Additionally, disc one contains a BD-Live connection (should you have your setup connected to the Internet); twenty-eight scene selections; English, French, Spanish, and Portuguese spoken languages; French, Spanish and Portuguese subtitles; and English captions for the hearing impaired.
Disc two, also a high-definition Blu-ray, contains even more bonus items. First, there’s “A Conversation with J.K. Rowling and Daniel Radcliffe,” fifty-three minutes. Next, there’s “The Goblins of Gringotts,” eleven minutes, followed by “The Women of Harry Potter,” twenty-two minutes. After those items are eight deleted scenes totaling about six minutes; a “Warner Bros. Studio Tour–London,” about a minute and a half; and a “Pottermore” preview where J.K. Rowling takes a minute to introduce her new Web site.
Disc three contains a DVD copy of the movie in standard definition and an UltraViolet digital copy. The UltraViolet copy enables one instantly to stream to computers, tablets, or smartphones, anywhere, and also download to one’s computer.
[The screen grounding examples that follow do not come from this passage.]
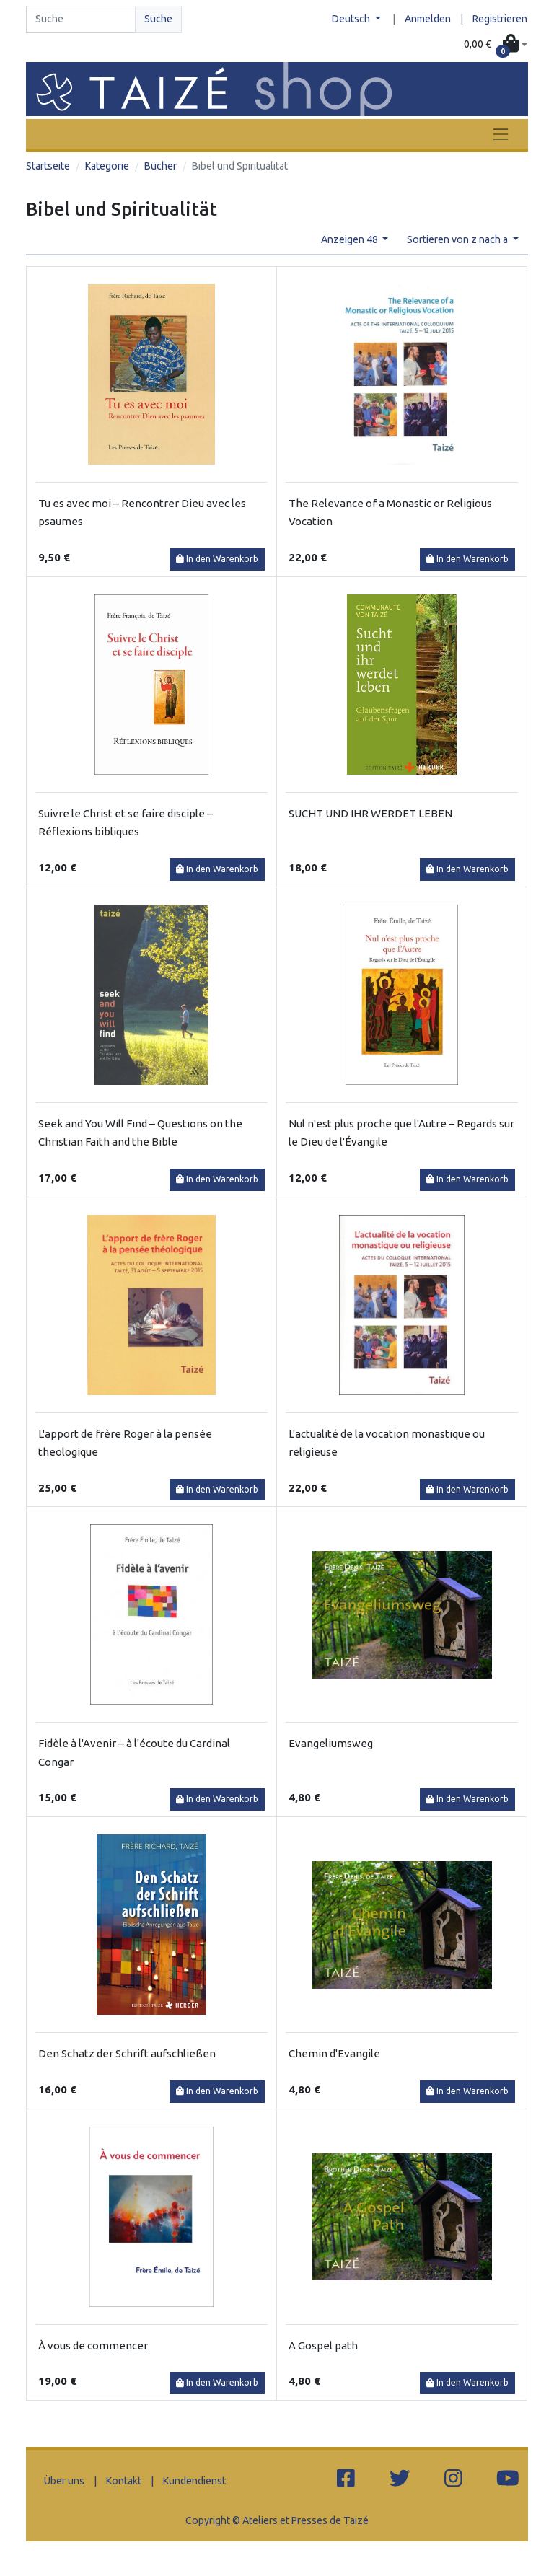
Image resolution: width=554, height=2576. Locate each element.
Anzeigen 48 (350, 239)
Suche (158, 19)
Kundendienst (194, 2481)
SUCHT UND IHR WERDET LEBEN (370, 813)
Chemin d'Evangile (334, 2053)
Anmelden (428, 19)
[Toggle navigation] (500, 134)
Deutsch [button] (352, 19)
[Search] (81, 19)
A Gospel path (323, 2345)
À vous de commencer (93, 2345)
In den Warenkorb (217, 558)
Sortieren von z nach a (458, 239)
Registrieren (499, 19)
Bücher (160, 166)
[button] (495, 44)
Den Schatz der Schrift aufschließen (127, 2053)
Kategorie (107, 166)
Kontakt (123, 2481)
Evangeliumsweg (331, 1743)
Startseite (48, 166)
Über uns (64, 2481)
The “however” is that according to WB’s terms of agreement, one “must enter the redemption code by November 11, 2013 to redeem the Digital Copy offer. Digital Copy now includes streaming and 3 downloads. If offer redeemed prior to deadline, delivery of streaming and downloads available at no additional charge for 3 years from date of redemption.” And after three years?
Finally, the standard Blu-ray keep case (thankfully, not an Eco-case) contains an inner sleeve for the third disc, the case further enclosed in a light-cardboard slipcover with a 3-D holographic picture on the front.
Even though there is a certain sadness in every good thing coming to an end, with the magic of today’s movie reproduction in the home, one can relive the “Potter” adventures any time one feels the urge. Certainly, “Harry Potter and the Deathly Hallows, Part 2” brings the Potter epic to a proper conclusion, preserving most of what author Rowling put into her final book. Whether we needed to have the book divided into two parts to preserve every last detail is open to question, but we have what we have, and it’s pretty darn good.
Besides, after viewing the story’s epilogue, you might just wonder if this really is the end of the “Potter” saga. Do we see signs of sequels or prequels in the future? Only time will tell.